Bangladesh's army has rejected as "vile" newspaper reports that described the rescue of a textile worker trapped for 17 days in a collapsed garment factory as a hoax.

A pro-opposition Bangladeshi daily first reported the story last week, branding the rescue of seamstress Reshma as fake.

It quoted a male colleague as saying she escaped the building with him on the day it collapsed in April, killing more than 1,100 people.

A story was also published in the British tabloid the Sunday Mirror, quoting the same worker who has since gone into hiding.

"We spent two days in hospital but then she vanished. The next time I saw her was on TV 17 days later. They said it was a miracle. But it was a fake," the Mirror quoted the colleague as saying.

The army, which oversaw the rescue and recovery operation, slammed the reports as "misleading, imprudent and fictitious".

"It is a vile attempt to raise questions on the dedication, honesty and humanity of the rescue workers," the army said in a statement late on Monday.

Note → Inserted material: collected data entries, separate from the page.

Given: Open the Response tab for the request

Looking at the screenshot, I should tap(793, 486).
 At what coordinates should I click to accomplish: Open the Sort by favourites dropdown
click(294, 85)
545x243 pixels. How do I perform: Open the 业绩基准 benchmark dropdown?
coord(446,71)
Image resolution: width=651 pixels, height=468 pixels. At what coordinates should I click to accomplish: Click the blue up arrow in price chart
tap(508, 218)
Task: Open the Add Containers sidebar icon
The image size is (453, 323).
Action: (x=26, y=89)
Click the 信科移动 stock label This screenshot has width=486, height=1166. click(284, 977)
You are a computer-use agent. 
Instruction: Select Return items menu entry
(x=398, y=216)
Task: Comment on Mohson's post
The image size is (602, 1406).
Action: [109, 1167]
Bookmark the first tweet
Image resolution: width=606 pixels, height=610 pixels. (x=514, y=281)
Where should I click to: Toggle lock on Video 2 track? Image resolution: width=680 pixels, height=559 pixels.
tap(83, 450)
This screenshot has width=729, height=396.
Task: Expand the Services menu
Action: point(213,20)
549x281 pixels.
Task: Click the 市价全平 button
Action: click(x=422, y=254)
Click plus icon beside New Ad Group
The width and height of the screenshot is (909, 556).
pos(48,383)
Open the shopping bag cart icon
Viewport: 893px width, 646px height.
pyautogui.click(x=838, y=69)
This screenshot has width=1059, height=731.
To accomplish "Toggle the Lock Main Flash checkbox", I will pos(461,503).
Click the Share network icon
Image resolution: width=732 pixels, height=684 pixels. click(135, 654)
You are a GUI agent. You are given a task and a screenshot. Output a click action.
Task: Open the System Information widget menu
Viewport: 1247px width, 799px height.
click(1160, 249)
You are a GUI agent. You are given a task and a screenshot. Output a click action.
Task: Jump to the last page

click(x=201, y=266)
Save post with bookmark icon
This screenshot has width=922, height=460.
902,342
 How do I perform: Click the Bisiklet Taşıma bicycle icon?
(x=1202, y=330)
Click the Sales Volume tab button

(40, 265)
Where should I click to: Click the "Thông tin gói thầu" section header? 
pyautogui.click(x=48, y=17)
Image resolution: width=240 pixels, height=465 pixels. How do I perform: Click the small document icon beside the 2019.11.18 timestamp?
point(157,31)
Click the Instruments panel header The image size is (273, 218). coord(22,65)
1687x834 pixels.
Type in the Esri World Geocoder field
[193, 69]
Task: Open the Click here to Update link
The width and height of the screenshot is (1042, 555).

It said Reshma was rescued in the presence of numerous television crews and other media.

The army said such newspaper reports risked traumatising her further.

"Publication of this misleading information can even risk her mental health. She is still traumatised," it said.

Reshma became a national heroine after she was rescued from the nine-storey Rana Plaza building that collapsed on April 24, trapping more than 3,000 garment factory workers and killing 1,129.

The 18-year-old, who spent nearly a month in hospital, initially in intensive care, has told media she survived on rainwater and biscuits.

Reshma, who has since been hired by the luxury Westin Hotel in Dhaka as a "public area" ambassador, could not be contacted for comment.

The hotel told AFP that permission from the army was needed to talk to her.

Her brother Zahidul Islam also denied the newspaper claims, saying "we never doubted it. It was not a hoax".

"For 17 days after the building collapsed, we searched for her at every hospital including the military hospital and at the morgues. We found her only after her miraculous rescue," he told AFP.

Enam Hospital, where most of the injured were first brought, also said Reshma was not among those hospitalised there, as claimed by her male colleague.

"We treated 1,618 people rescued from Rana Plaza. Of the total, at least 800 were admitted at the hospital and the rest were given first aid," hospital spokesman Zahidur Rahman told AFP.

"Among the 800 who were admitted, there was no patient called Reshma," he said.